From c13c0d4524dedde047bc089a139b686ea85bc822 Mon Sep 17 00:00:00 2001
From: =?UTF-8?q?Manuel=20P=C3=A9gouri=C3=A9-Gonnard?= <mpg@elzevir.fr>
Date: Thu, 15 Aug 2013 13:58:01 +0200
Subject: [PATCH] Add a length check in rsa_get_pubkey()

---
 library/x509parse.c | 4 ++++
 1 file changed, 4 insertions(+)

diff --git a/library/x509parse.c b/library/x509parse.c
index 6d7d08df7..a4ee6b548 100644
--- a/library/x509parse.c
+++ b/library/x509parse.c
@@ -518,6 +518,10 @@ static int x509_get_rsapubkey( unsigned char **p,
         ( ret = asn1_get_mpi( p, end, &rsa->E ) ) != 0 )

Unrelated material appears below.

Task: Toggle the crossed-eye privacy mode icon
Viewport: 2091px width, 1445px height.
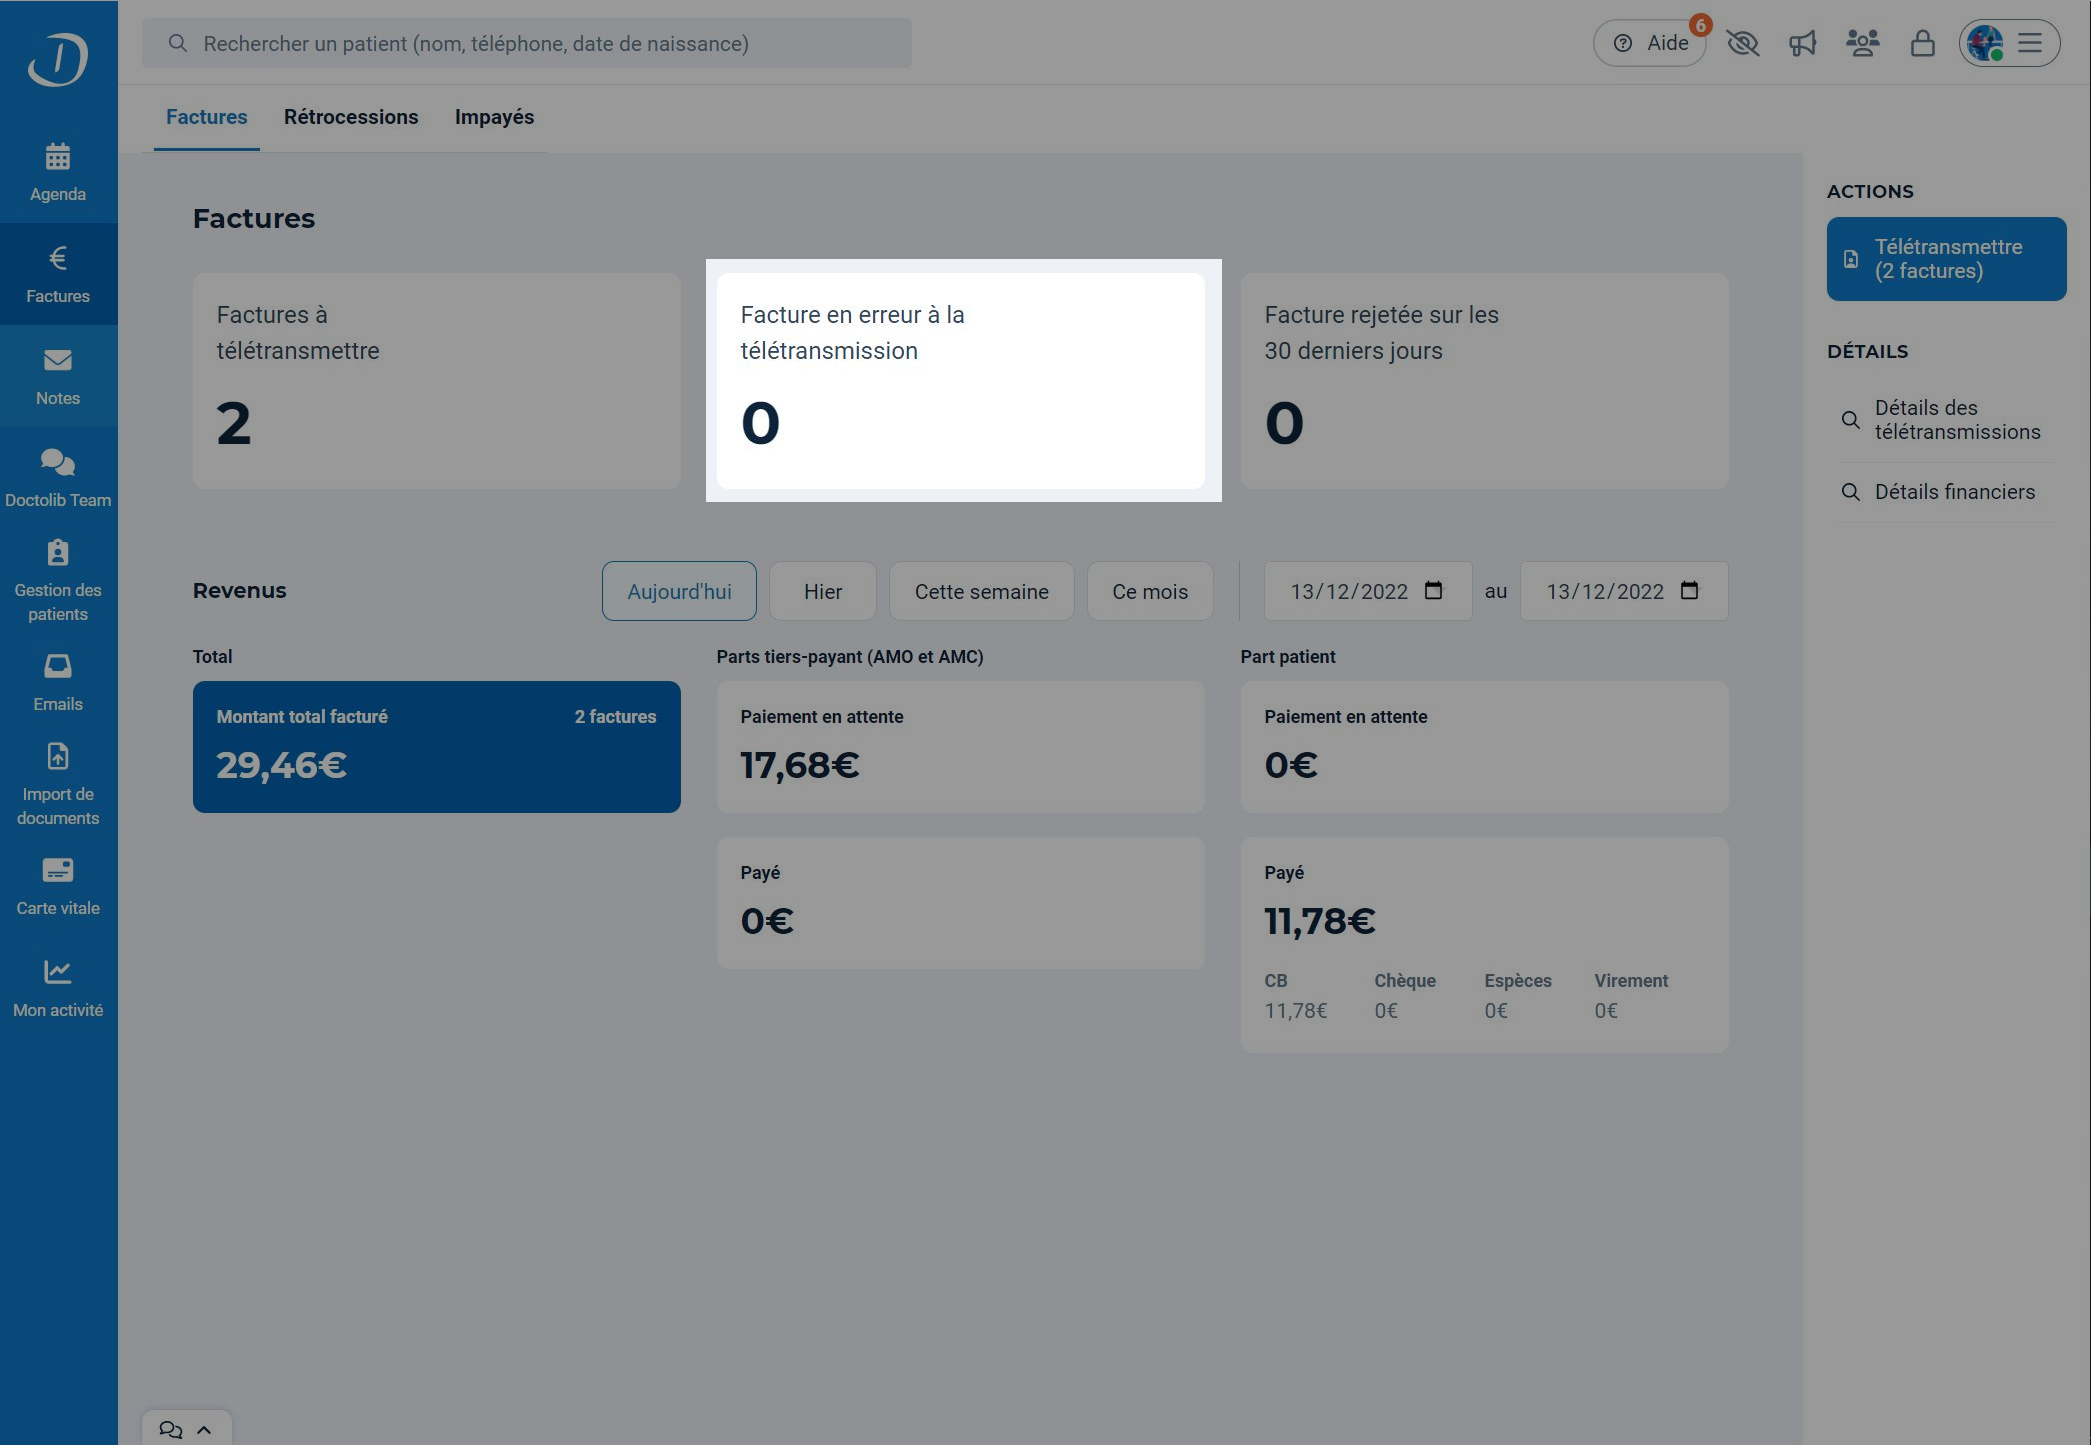Action: click(1743, 43)
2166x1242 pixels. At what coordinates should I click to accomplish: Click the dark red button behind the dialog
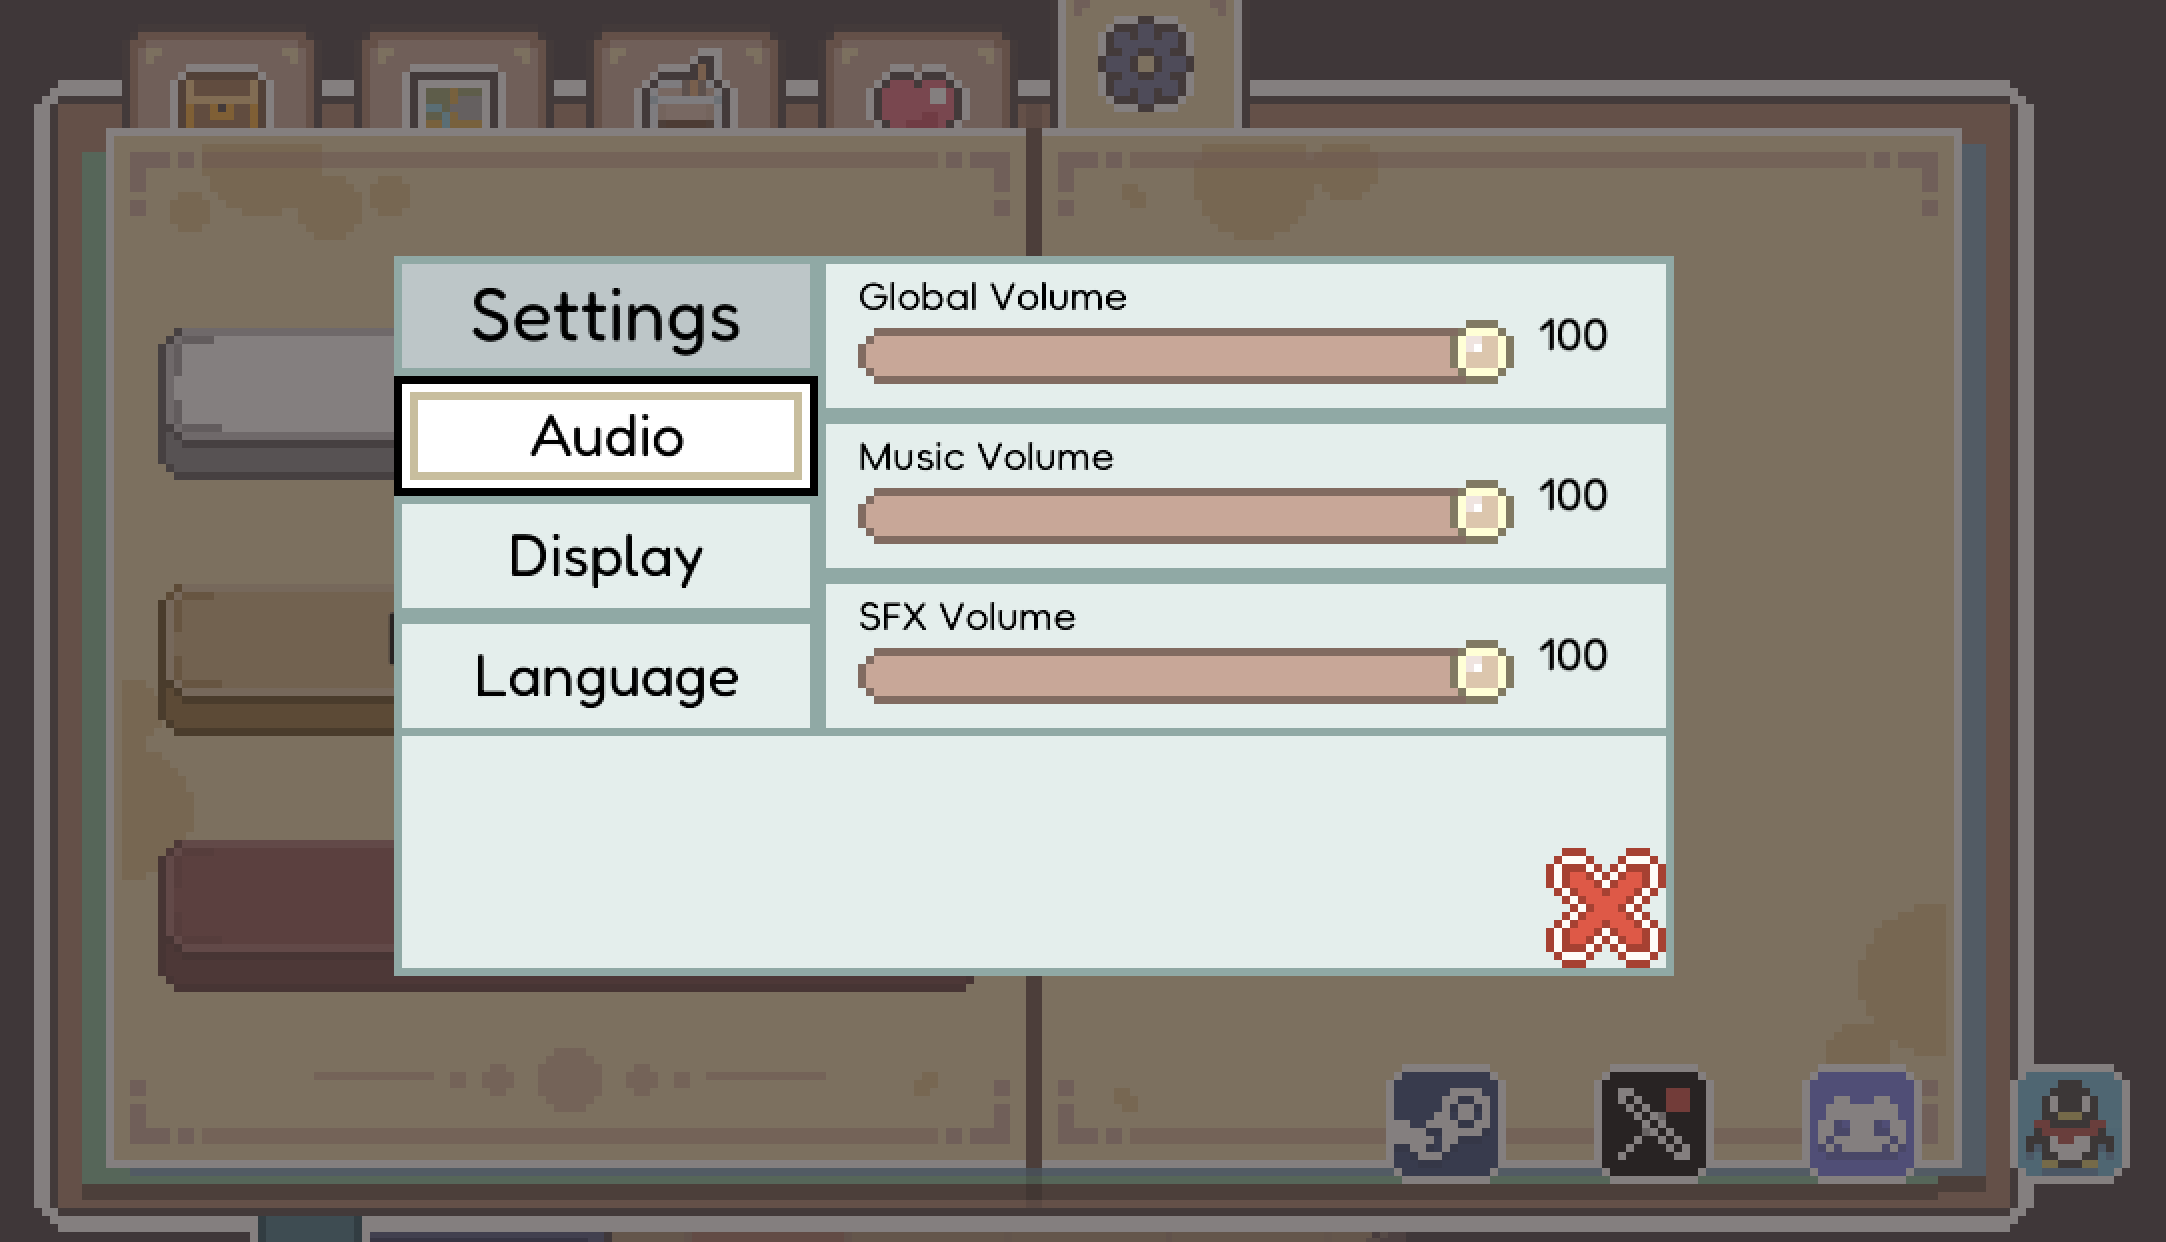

         return( POLARSSL_ERR_X509_CERT_INVALID_PUBKEY + ret );
 
+    if( *p != end )
+        return( POLARSSL_ERR_X509_CERT_INVALID_PUBKEY +
+                POLARSSL_ERR_ASN1_LENGTH_MISMATCH );
+
     if( ( ret = rsa_check_pubkey( rsa ) ) != 0 )
         return( ret );